Why do you need a business plan to get a business loan?

A business plan is your opportunity to show the lender you understand your business, its capabilities, and how it operates within the industry in which it competes. It also provides an opportunity for them to ask you questions, further clarifying details that might not be clear from your application materials alone. Putting together a clear and concise business plan helps the lender to be confident that your business or business idea is sound and the likelihood of it generate profit to help pay back the loan.

The kind of business plan you need to write when applying for a loan will vary depending on your business and your financing goals. Types of business plan includes:

  • Business plan for a startup business

  • Business plan for an existing business

  • Business plan for an acquisition

What are lenders looking for in a business plan?

What exactly do financial institutions look for in a business plan? depending on the intended purpose of the loan they look at a number of things. They may start by looking at the ability of your business to repay a loan or evaluate your project. Will it contribute to the profitable growth of your company in years to come?

Regardless of where they start, financial institutions look to reduce the risk of lending money to your business. The better you present yourself, and the more solid your business plan is, the better your chances of getting your loan approved to get the money you need to grow your business and succeed. Nonetheless, a lender would look for the following elements in a strong business plan: 

  • The financial strength of your business: The cash flow it generates, existing debts and the state of your personal finances.

  • Assets: Do you have assets to secure the loan, meaning assets the bank can use to repay itself in case of default?

  • Projections: Lenders also want to see what you expect to happen financially, looking forward.
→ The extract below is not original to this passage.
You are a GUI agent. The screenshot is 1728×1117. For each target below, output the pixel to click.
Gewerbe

Discuss both what will occur without funding as well as what projected growth you expect should you receive financing.

  • Market: Lenders want to know who you serve, how large the population is, and how viable the market is (e.g., affluence, room for growth, etc.). Lenders also want to know who you are competing with in this space and how you are setting yourself apart.

  • Your management credibility: Your personal background, past experience, education and the professional training of you and your management team.
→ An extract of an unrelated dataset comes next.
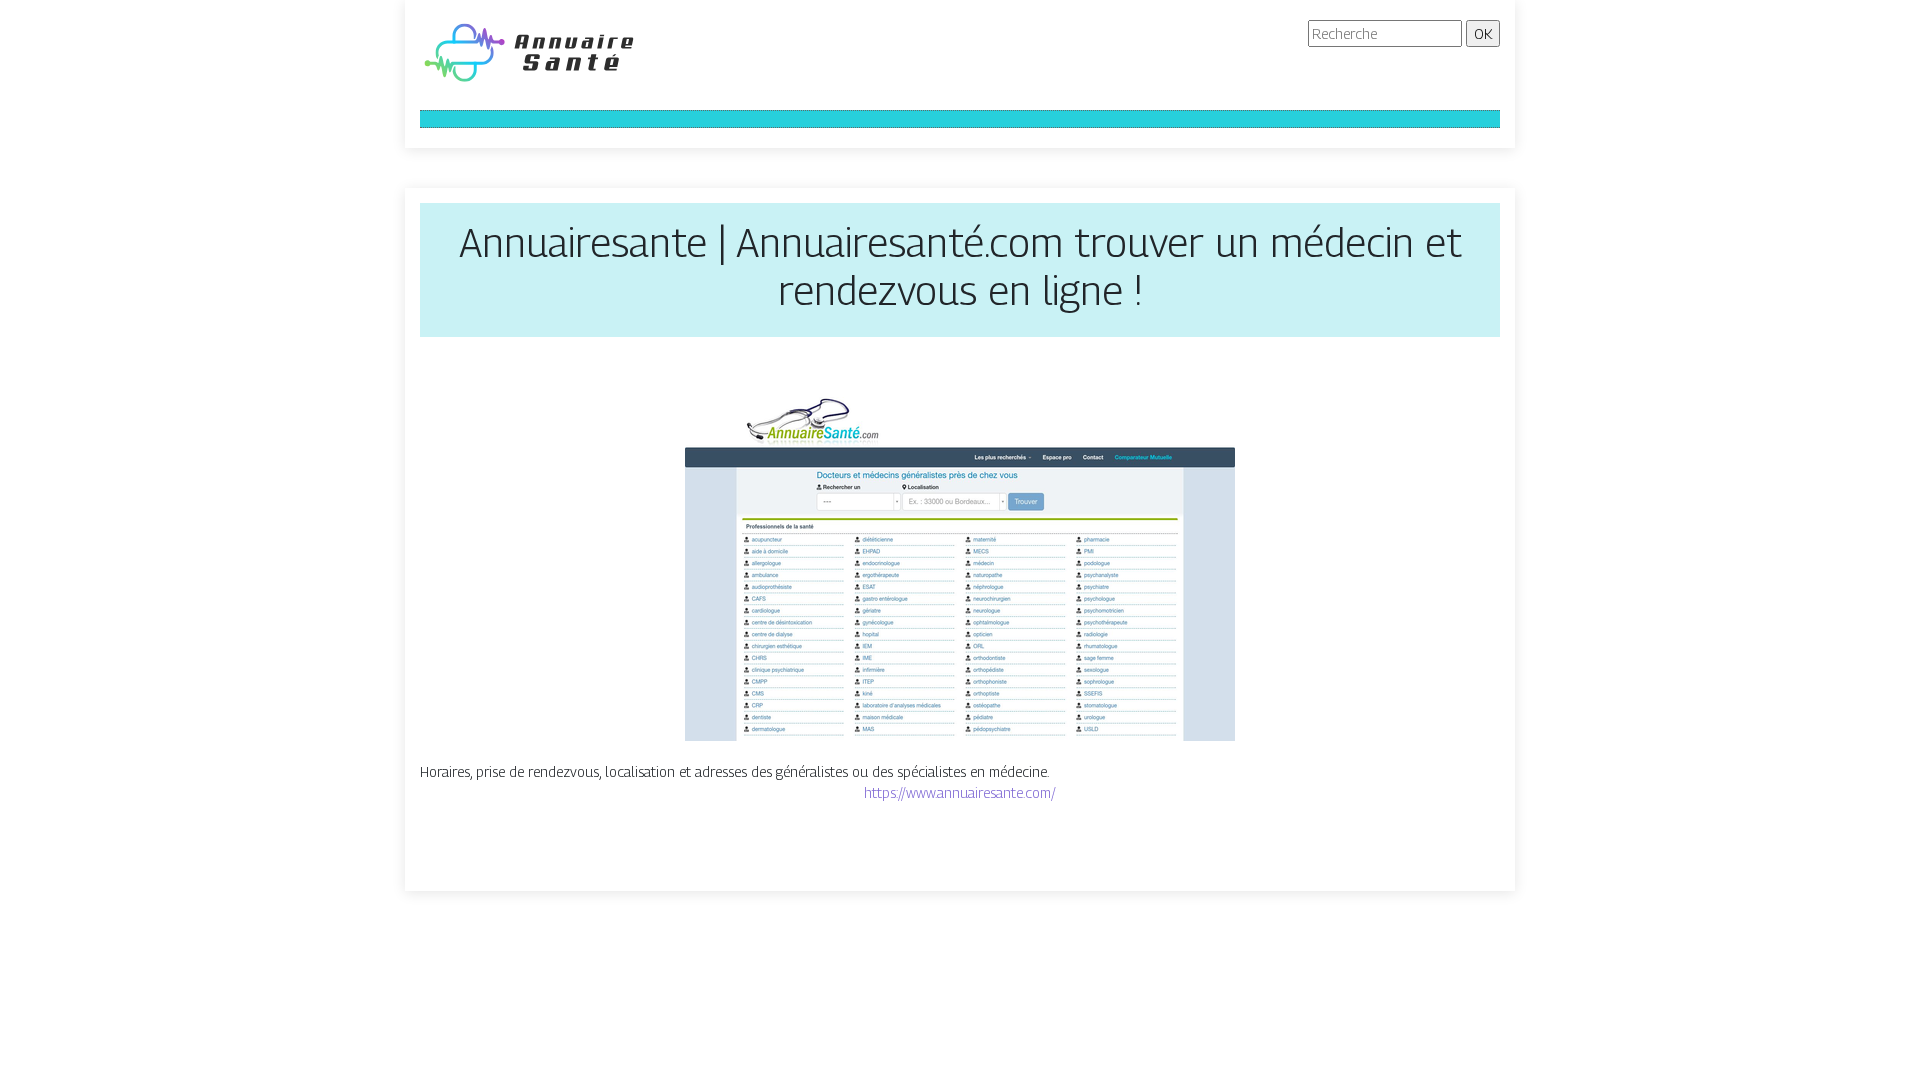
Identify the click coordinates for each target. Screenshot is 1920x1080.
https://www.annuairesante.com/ (960, 792)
Tips for writing a business plan for a loan

  • Before you submit your application, be sure to carefully edit and proofread it for errors.

  • Always be sure to include an executive summary of the main points of your plan at the beginning.

  • Understanding what your bank needs in the application process ahead of time can make the overall process easier.

  • Be sure to keep your tone professional and business-like.

  • It is important to pick the right type of business loan for your specific needs.

  • Additional preparation, like having a business plan and your financials in order, can help ensure that you are approved for a business loan.

  • Include detailed financials, market analysis, and other crucial information.